Source records
══════════════════════════════

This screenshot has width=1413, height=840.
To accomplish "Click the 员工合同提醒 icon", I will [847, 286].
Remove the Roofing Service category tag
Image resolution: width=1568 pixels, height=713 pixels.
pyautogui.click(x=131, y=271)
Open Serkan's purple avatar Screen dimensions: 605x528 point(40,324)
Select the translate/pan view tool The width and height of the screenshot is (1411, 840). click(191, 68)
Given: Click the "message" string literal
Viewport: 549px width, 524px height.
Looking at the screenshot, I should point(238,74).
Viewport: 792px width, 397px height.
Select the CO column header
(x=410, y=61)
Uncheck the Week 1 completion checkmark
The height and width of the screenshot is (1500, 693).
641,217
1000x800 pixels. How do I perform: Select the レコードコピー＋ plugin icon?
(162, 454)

══════════════════════════════

# WORK REQUIRED
Copy every line of the source records above verbatim, changing nothing.

# FINISHED TASK
This screenshot has width=1413, height=840.
To accomplish "Click the 员工合同提醒 icon", I will [847, 286].
Remove the Roofing Service category tag
Image resolution: width=1568 pixels, height=713 pixels.
pyautogui.click(x=131, y=271)
Open Serkan's purple avatar Screen dimensions: 605x528 point(40,324)
Select the translate/pan view tool The width and height of the screenshot is (1411, 840). click(191, 68)
Given: Click the "message" string literal
Viewport: 549px width, 524px height.
Looking at the screenshot, I should point(238,74).
Viewport: 792px width, 397px height.
Select the CO column header
(x=410, y=61)
Uncheck the Week 1 completion checkmark
The height and width of the screenshot is (1500, 693).
641,217
1000x800 pixels. How do I perform: Select the レコードコピー＋ plugin icon?
(162, 454)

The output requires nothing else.